Aux "Coquelicots", système D et solidarité face à l'inflation

Des privations, beaucoup de débrouille et surtout de la solidarité: à la maison-relais Les Coquelicots de Cormeilles-en-Parisis (Val d'Oise), où vivent des ménages aux revenus modestes, résidents et travailleurs sociaux s'organisent face à l'envolée des prix.

Olivia Girardi les appelle ses "visites de courtoisie". Coordinatrice de la maison-relais, cette salariée de l'association ARS95 frappe régulièrement à la porte des 23 logements répartis autour d'une cour pavée. L'ancien corps de bâtisses rénovées abrite aussi un grand jardin, une bibliothèque, un point internet, un espace de jeux pour petits et grands ou encore une tisanerie. De quoi reprendre goût à la vie en société.

Habitent là des couples, des parents isolés ou des célibataires, en tout 38 personnes aux parcours cabossés, faits d'errance et de désocialisation. "On a ici des personnes très abîmées par la vie. Un des habitants a vécu dix ans en forêt", dit Olivia Girardi.

Le porte-à-porte permet de prendre le pouls des locataires, dont les ressources ne dépassent pas 60% des plafonds HLM, condition à remplir pour décrocher un logement, du T1 au T3, dans un cadre tranquille et rassurant.

Aux Coquelicots, les charges sont comprises dans le loyer, une aubaine en ces temps où les prix de l'énergie flambent. Mais pour le reste de la vie quotidienne, l'inflation record frappe les habitants de plein fouet. "Une dame m'a dit qu'elle ne mangeait plus le soir", relate Mme Girardi.

"Le midi, je grignote", confie Bernard, 74 ans, qui préfère ne pas donner son nom. Cet ancien mineur dans le Pas-de-Calais, qui a été aussi vendeur puis magasinier, fait un vrai repas le soir, qu'il prépare avant le retour de sa compagne, encore en activité.

Pour le retraité, arrivé aux Coquelicots en 2013, le loyer de 600 euros pèse lourd sur le budget. "Et encore, j'ai arrêté de fumer, ce qui fait une sacrée économie."

Une fois par semaine, Bernard va faire les courses dans deux enseignes discount, l'une pour l'épicerie et l'autre pour les produits frais. Il fait tout à pied : "Ma voiture, ce sont mes chaussures", plaisante-t-il. En cette période de vaches maigres, il confesse une seule réelle inquiétude : "On n'arrive plus à aider les enfants comme avant".

- Semences de pommes de terre -

"Les résidents sont en grande difficulté", souligne Nathalie Gueuti, directrice du pôle logement/hébergement d'ARS95. "On n'a jamais fait autant d'aides financières que maintenant."

Mais constituer un dossier avec une assistante sociale pour obtenir, par exemple, un accès à une épicerie solidaire prend du temps.

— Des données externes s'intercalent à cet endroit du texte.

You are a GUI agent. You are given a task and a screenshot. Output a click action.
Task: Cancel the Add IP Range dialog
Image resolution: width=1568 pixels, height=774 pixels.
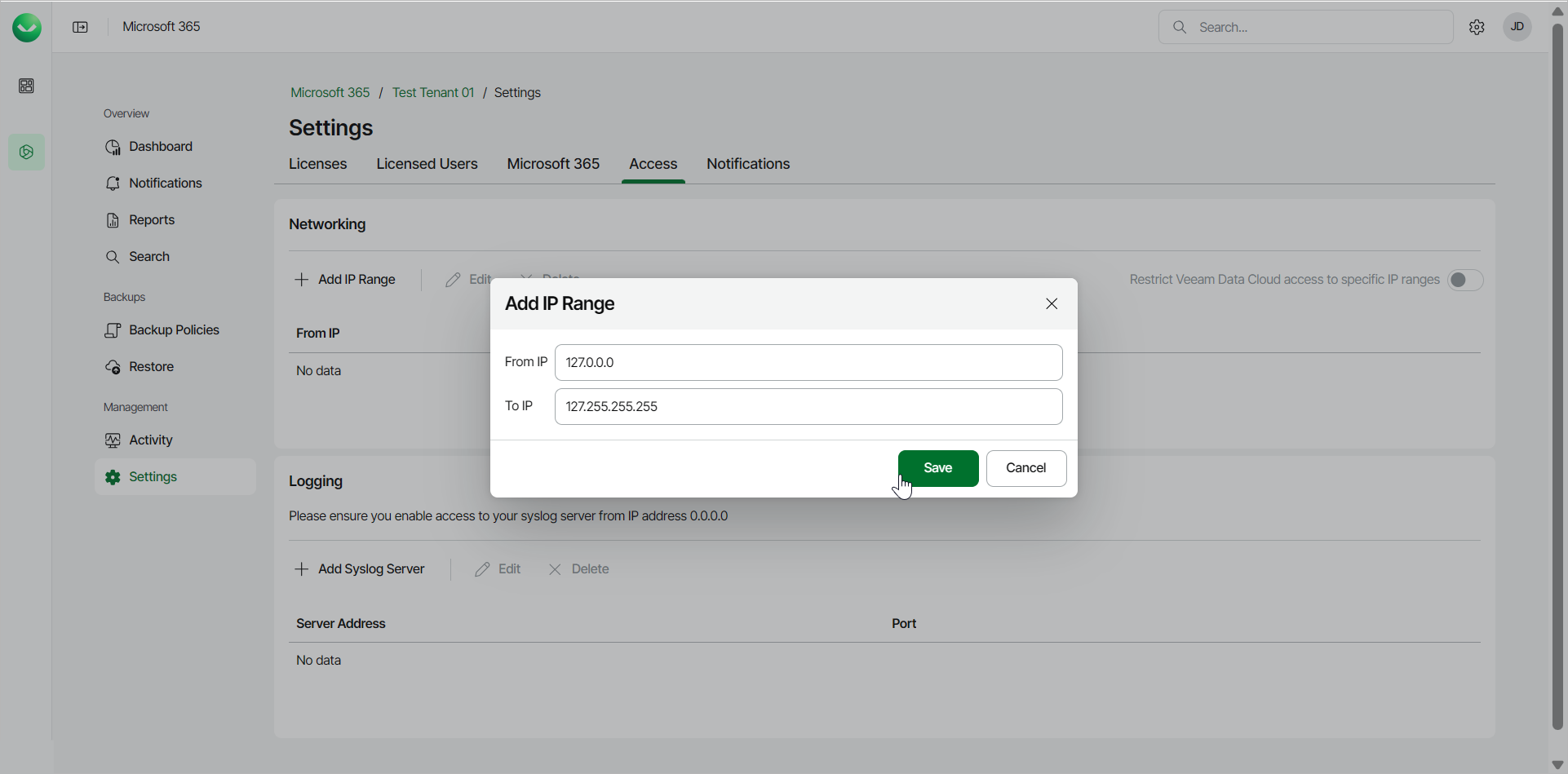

D'où, face à l'urgence, un recours massif à ce que Mme Gueuti appelle "l'aide interne".

Agréé pour apporter de l'aide alimentaire, ARS95, qui héberge quelque 2.000 personnes dans le Val d'Oise, a noué des partenariats avec des organismes de collecte d'invendus. C'est ainsi qu'ont été récupérés 40 kg de semences de pommes de terre. Un autre don a permis de planter trois poiriers dans le jardin des Coquelicots.

Plus immédiatement consommables, 20 kg de bananes ont été distribués il y a quelques jours. A Pâques, 400 plaques de chocolat avaient été offertes par une grande enseigne. Autre don récent: des cartons de sacs poubelle.

De son côté, Bernard rapporte toujours de ses courses hebdomadaires un stock de catalogues recensant les promotions en cours, à l'attention de ses voisins.

Comme un pied-de-nez à la morosité ambiante, un petit-déjeuner est organisé chaque jeudi dans l'espace collectif du rez-de-chaussée. Dans la même salle trône une table de billard. Prochainement, des cours d'initiation seront proposés. Dispensés gratuitement par l'un des résidents.